Knaus again found himself at the center of controversy during the road race debut of NASCAR's Car of Tomorrow. On June 23, 2007, the #24 crew (chiefed by Steve Letarte) and the #48 crew entered the inspection line for the Toyota/Save Mart 350 at Infineon Raceway with the newest body style out of the Hendrick shop. While both cars fit the templates, NASCAR officials questioned the shape of the fenders in between the template points. Johnson was not allowed to qualify the car and started at the back of the field. Knaus was fined $100,000 and was suspended for six races.
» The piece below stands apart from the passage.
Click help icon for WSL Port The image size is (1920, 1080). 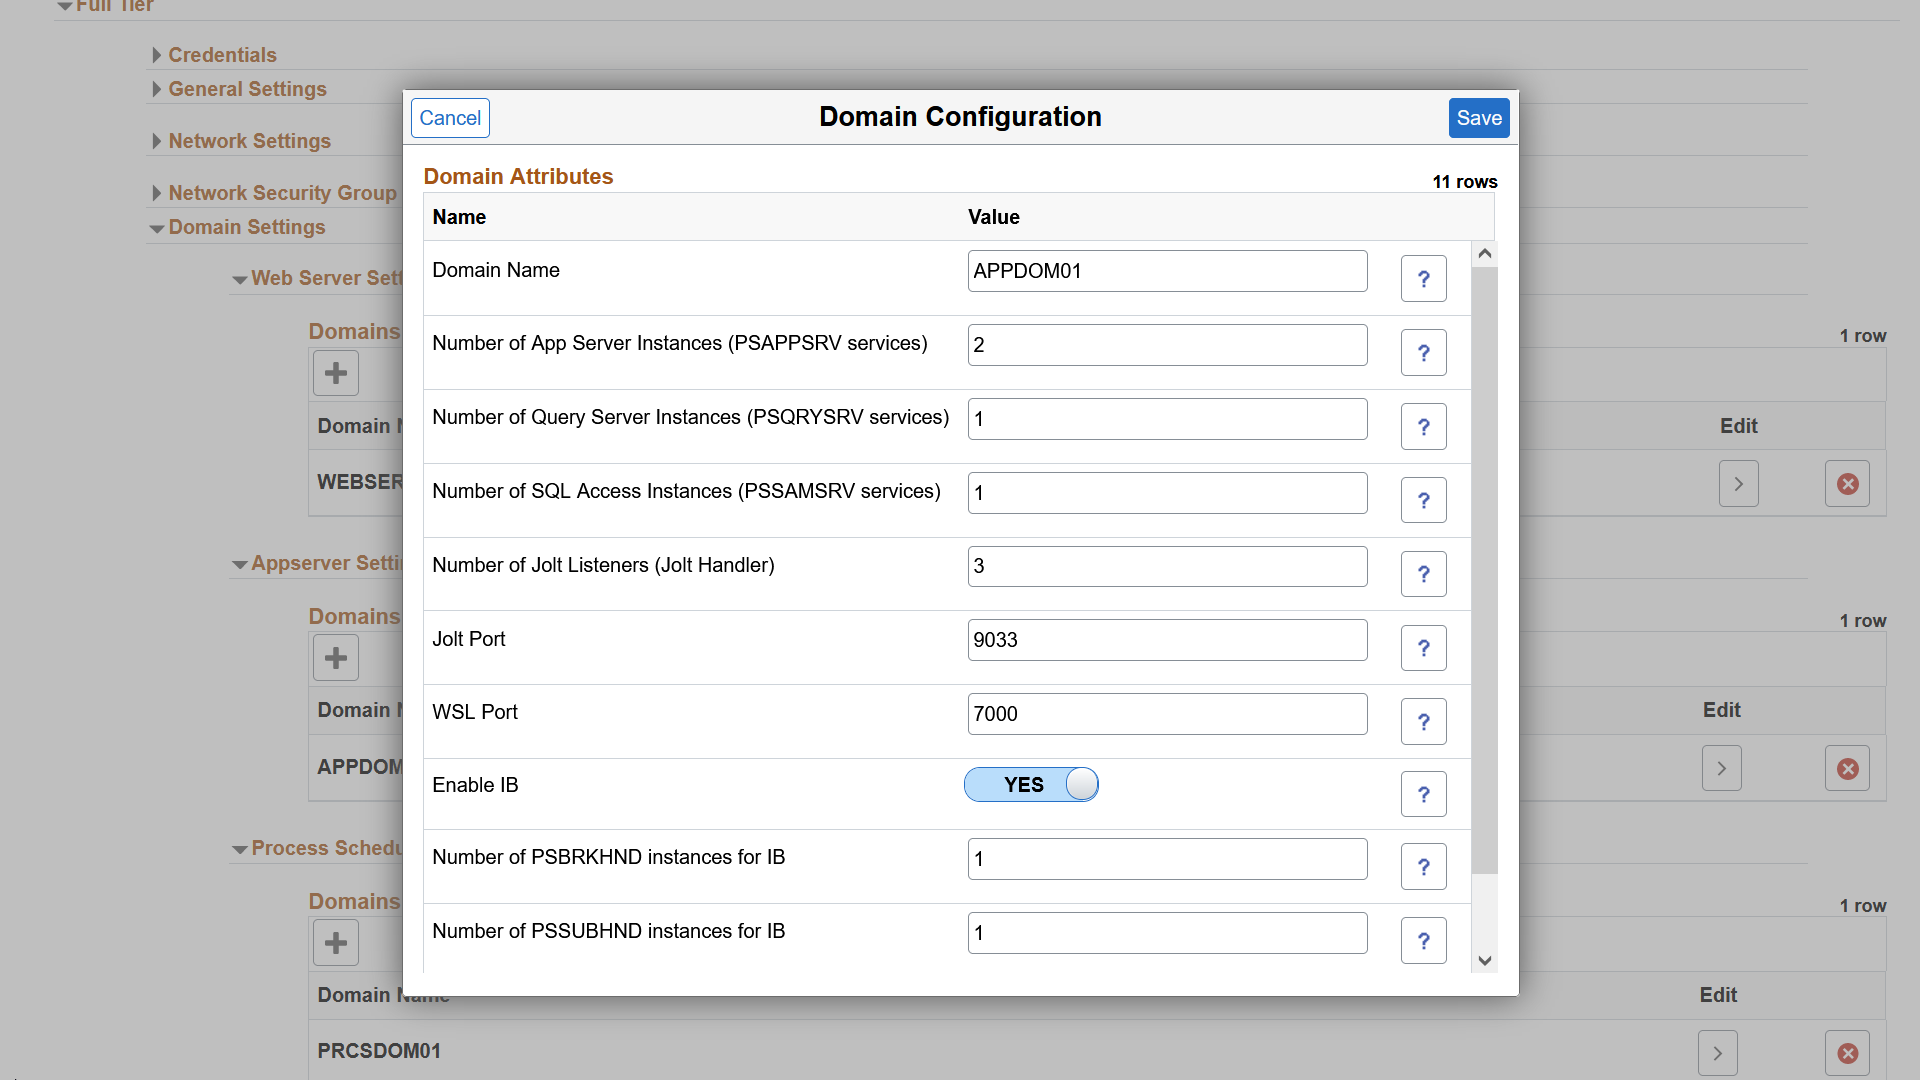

In February 2012, Knaus was once again accused by NASCAR officials of a rules violation involving the #48 car of Jimmie Johnson after it failed pre-race inspection for the Daytona 500. NASCAR issued penalties: Knaus and #48 car chief Ron Malec were suspended six races each, Knaus was fined $100,000, and driver Jimmie Johnson docked 25 driver points. On March 20, 2012, the chief appellate officer of NASCAR rescinded the suspensions and the docked driver points but left the financial penalty in place.

==Outside activities==
Knaus was a regular commentator on NASCAR Performance, a program that was broadcast each race weekend on Speed. Each program provided a crew chief perspective on stock car racing. Knaus has also appeared in several television commercials for Kobalt Tools by Lowe's, the primary sponsor of the No. 48 car at the time. He also voices the crew chief in NASCAR games which include NASCAR 08 and NASCAR 09 on the Xbox 360 and PlayStation 3.

==Personal life==
Knaus married Brooke Werner (the former Miss Vermont USA in 2009) in August 2015. They have two children.

==Crew chief statistics==

===Cup Series===

| Year | Driver | Races | Wins | Poles | Top 5 | Top 10 | DNFs | Position |
| 2000 | Casey Atwood | 2 | 0 | 0 | 0 | 0 | 0 | 54th |
| Stacy Compton | 1 | 0 | 0 | 0 | 0 | 1 | 38th |
| 2001 | Stacy Compton | 32 | 0 | 2 | 0 | 1 | 6 | 33rd |
| 2002 | Jimmie Johnson | 36 | 3 | 4 | 6 | 21 | 3 | 5th |
| 2003 | 36 | 3 | 2 | 14 | 20 | 3 | 2nd |
| 2004 | 36 | 8 | 1 | 20 | 23 | 7 | 2nd |
| 2005 | 36 | 4 | 1 | 13 | 22 | 5 | 5th |
| 2006 | 32^{†} | 3^{‡} | 1 | 10 | 20 | 1 | 1st |
| 2007 | 30^{†} | 10 | 4 | 18 | 22 | 4 | 1st |
| 2008 | 36 | 7 | 10 | 16 | 22 | 1 | 1st |
| 2009 | 36 | 7 | 3 | 14 | 21 | 1 | 1st |
| 2010 | 36 | 6 | 3 | 17 | 23 | 4 | 1st |
| 2011 | 36 | 2 | 0 | 14 | 21 | 2 | 6th |
| 2012 | 36 | 5 | 3 | 18 | 24 | 6 | 3rd |
| 2013 | 36 | 6 | 3 | 16 | 24 | 1 | 1st |
| 2014 | 36 | 4 | 1 | 11 | 20 | 4 | 11th |
| 2015 | 36 | 5 | 1 | 14 | 22 | 1 | 10th |
| 2016 | 36 | 5 | 1 | 11 | 16 | 4 | 1st |
| 2017 | 36 | 3 | 0 | 4 | 11 | 7 | 10th |
| 2018 | 36 | 0 | 0 | 2 | 11 | 4 | 14th |
| 2019 | William Byron | 36 | 0 | 5 | 5 | 13 | 3 | 11th |
| 2020 | 35^{#} | 1 | 0 | 4 | 13 | 2 | 14th |
| Totals |  | 708 | 82 | 42 | 227 | 371 | 66 |  |

- † - Suspended by NASCAR for multiple races.
- ‡ - Car was victorious two other times, but Knaus was suspended at the time.
  1. - Knaus missed one race due to the birth of his daughter.

===Xfinity Series===

| Year | Driver | Races | Wins | Poles | Top 5 | Top 10 | DNFs | Position |
| 2004 | Jimmie Johnson | 1 | 0 | 0 | 1 | 1 | 0 | 98th |
| 2005 | 2 | 0 | 0 | 1 | 1 | 0 | 53rd |
| 2006 | 1 | 0 | 0 | 0 | 1 | 0 | 84th |
| 2017 | Justin Allgaier | 1 | 0 | 0 | 0 | 0 | 0 | 3rd^{†} |

- † - Knaus served as crew chief for Justin Allgaier for the 2017 Ford EcoBoost 300 Xfinity Series championship race as a result of a suspension to Jason Burdett at Phoenix because of a brake infraction.